Five top German Automakers have carefully coordinated their activities for years in violation of a host of anti-Cartel laws, a report last month by the magazine Der Spiegel revealed.

Volkswagen, Daimler, BMW, and Volkswagen group subsidiaries Audi and Porsche “engaged in anti-competitive behavior,” Der Spiegel said, quoting a statement to German authorities prepared by Volkswagen. The statement did not specify when the cooperation among the supposed industry rivals began, but said it had been going on “at least since the 1990s.”

The magazine said that Volkswagen and Daimler both provided details to investigators in hopes of reducing the eventual legal penalties the companies face.

Under German law, the first participant in illegal activity to cooperate with authorities is entitled to lesser punishment. With each of the companies potentially facing billions of euros in fines and other sanctions, Volkswagen also asked the authorities for smaller penalties against its Audi and Porsche subsidiaries, Der Spiegel reported.

1,000 meetings

The five automakers conducted more than 1,000 meetings in the past five years, Volkswagen told authorities. The meetings were carried out by about 60 working groups comprising representatives of each of the companies, and addressed virtually every aspect of their business. One mundane example provided by Der Spiegel to illustrate how detailed the collusion between the manufacturers was is the fact that none of the convertibles produced by them can open or close its top at speeds above 30 miles per hour – this was agreed by the five automakers to prevent an “arms race” in technical specifications.

The automakers were also clearly aware that what they were doing was a violation of anti-cartel and competition regulations, Der Spiegel explained, pointing out several instances in the Volkswagen disclosure where legal experts working for the companies expressed concerns, and even prevented some actions by the manufacturers.

Other matters the automakers agreed on included technical details of things like braking systems and safety equipment, parts and components suppliers, and pricing, the report said.

Source of the ‘Dieselgate’ scandal

The report makes it clear that the cartel was the source of the scandal that erupted last year when it was discovered Volkswagen had installed software to cheat emissions tests of its diesel engine equipped cars.

The controversy began when the five automakers agreed to limit the size of the “AdBlue” tanks – containers of urea, which helps to reduce nitric oxide emissions when mixed with diesel fuel – in their cars, Der Spiegel explained. Because the cars then could not carry enough of the solution to allow both adequate emissions reduction and reasonable driving range, the software fix first discovered in Volkswagen cars was implemented. It allowed diesel-equipped cars to pass emissions tests by detecting when the engine was being tested and injecting more of the urea solution, while reducing it to extend driving range at other times. As a result, engines configured with the software produce more nitric oxide emissions than advertised.

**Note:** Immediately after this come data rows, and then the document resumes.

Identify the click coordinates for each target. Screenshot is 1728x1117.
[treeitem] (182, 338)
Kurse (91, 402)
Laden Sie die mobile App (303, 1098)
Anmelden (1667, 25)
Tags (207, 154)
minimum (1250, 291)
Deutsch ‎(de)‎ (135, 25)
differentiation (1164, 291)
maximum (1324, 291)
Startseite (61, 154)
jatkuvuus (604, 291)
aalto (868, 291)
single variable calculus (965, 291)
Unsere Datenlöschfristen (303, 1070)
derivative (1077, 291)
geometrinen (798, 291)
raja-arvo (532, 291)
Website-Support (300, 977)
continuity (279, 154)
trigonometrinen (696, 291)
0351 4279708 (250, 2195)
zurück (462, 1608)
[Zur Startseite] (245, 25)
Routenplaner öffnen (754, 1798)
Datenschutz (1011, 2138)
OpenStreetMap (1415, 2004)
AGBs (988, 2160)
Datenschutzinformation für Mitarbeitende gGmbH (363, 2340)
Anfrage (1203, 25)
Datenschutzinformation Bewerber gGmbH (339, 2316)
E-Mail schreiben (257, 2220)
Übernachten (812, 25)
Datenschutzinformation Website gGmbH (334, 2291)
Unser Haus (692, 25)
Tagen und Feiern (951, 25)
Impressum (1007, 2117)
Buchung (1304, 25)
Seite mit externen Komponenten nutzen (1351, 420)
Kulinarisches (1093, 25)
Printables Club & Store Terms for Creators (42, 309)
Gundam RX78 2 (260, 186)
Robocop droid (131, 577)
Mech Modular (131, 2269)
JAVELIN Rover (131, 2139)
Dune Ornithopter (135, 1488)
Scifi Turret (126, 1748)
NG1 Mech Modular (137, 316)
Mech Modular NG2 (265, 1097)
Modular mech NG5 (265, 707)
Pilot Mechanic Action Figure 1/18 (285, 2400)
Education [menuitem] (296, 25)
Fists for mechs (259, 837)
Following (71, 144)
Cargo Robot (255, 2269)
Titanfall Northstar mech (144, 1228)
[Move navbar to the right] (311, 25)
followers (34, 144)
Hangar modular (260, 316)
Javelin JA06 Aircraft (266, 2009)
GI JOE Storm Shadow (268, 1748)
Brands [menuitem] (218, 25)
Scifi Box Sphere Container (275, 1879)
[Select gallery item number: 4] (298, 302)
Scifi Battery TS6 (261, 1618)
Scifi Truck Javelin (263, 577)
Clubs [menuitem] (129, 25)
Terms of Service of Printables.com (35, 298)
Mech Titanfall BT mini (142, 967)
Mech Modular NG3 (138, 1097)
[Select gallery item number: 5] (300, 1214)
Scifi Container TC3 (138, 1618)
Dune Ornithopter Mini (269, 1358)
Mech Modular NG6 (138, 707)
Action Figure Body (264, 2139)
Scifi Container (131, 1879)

Volkswagen has been forced to recall and repair hundreds of thousands of its vehicles because of the emissions cheat, and has been hit with billions in fines in both the US and Europe. The scandal had a significant impact on Volkswagen’s sales; it was replaced as the world’s largest automaker by Japanese rival Toyota.

The implication of Volkswagen’s disclosure is that all five of the manufacturers likely implemented the same software cheat to skirt emissions regulations. That presumption was reinforced last month when Daimler announced a recall for three million vehicles to fix emissions performance. Audi likewise has issued a similar recall for 850,000 of its diesel-equipped cars.

While the investigation by German authorities is ongoing, the disclosures by Volkswagen and Daimler may also trigger new inquiries in the European Union and the US, the biggest market for all five of the cartel members. The Der Spiegel report also noted that all five of the manufacturers refused to answer questions about the cartel, in spite of Volkswagen’s and Daimler’s cooperation with authorities.